Task to carry out.
Transcribe exactly, and without pictures, the lines from the one that contains "The height and" through the last line of the material.

Task input.
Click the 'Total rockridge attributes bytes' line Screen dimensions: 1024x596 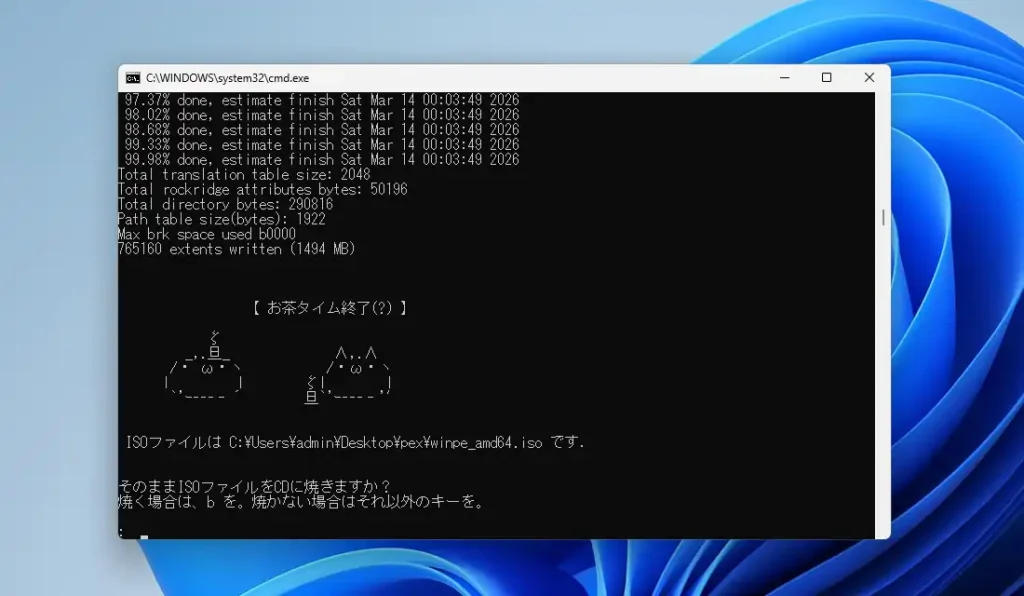point(262,189)

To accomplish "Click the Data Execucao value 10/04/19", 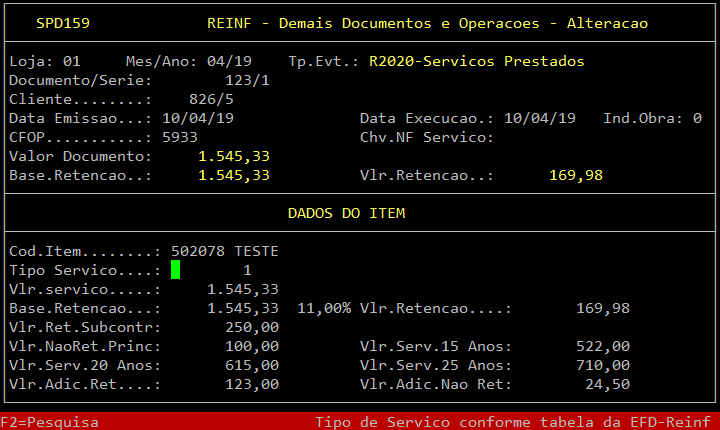I will pos(540,118).
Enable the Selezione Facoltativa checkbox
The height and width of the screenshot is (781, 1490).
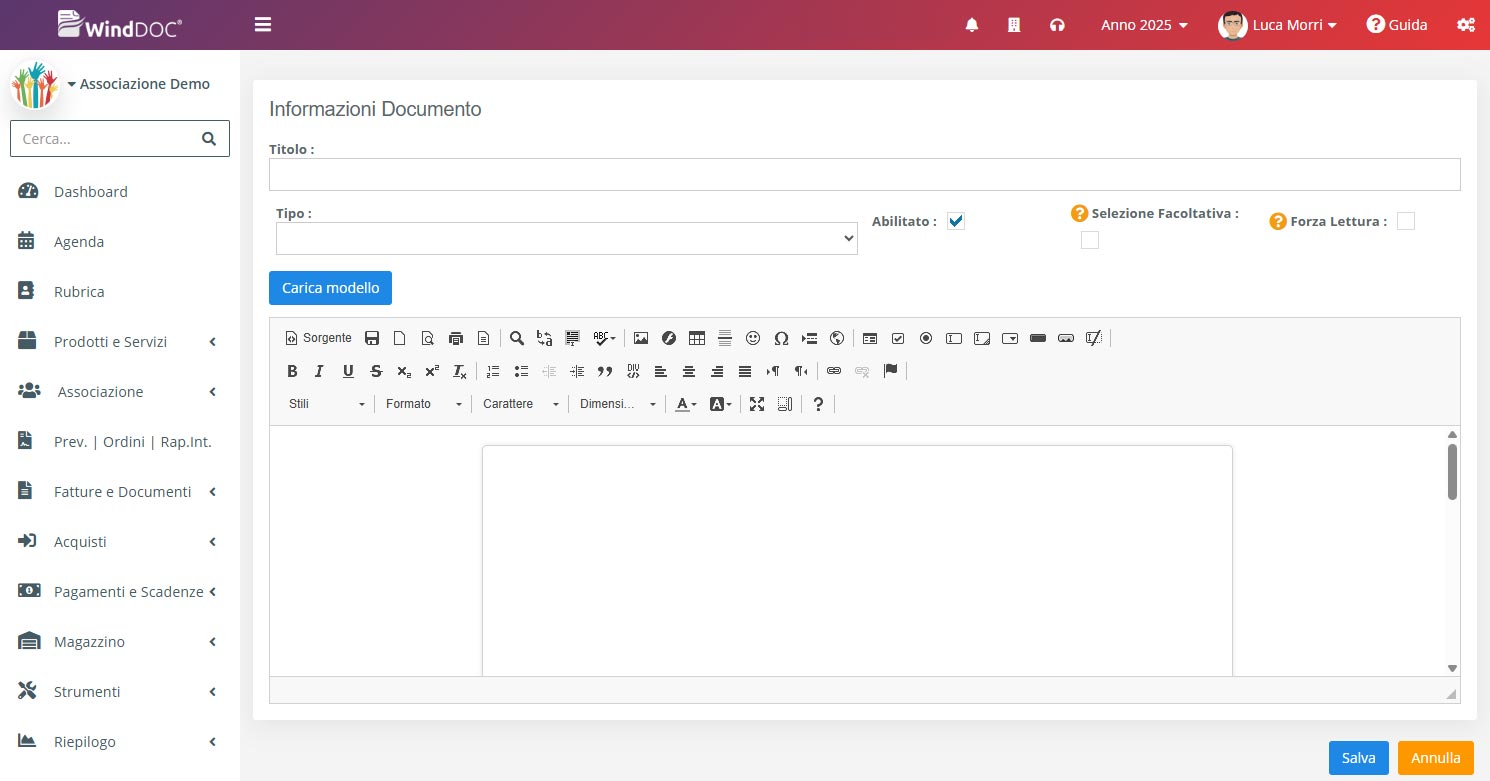(x=1090, y=240)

Task output.
The height and width of the screenshot is (781, 1490).
(x=1090, y=240)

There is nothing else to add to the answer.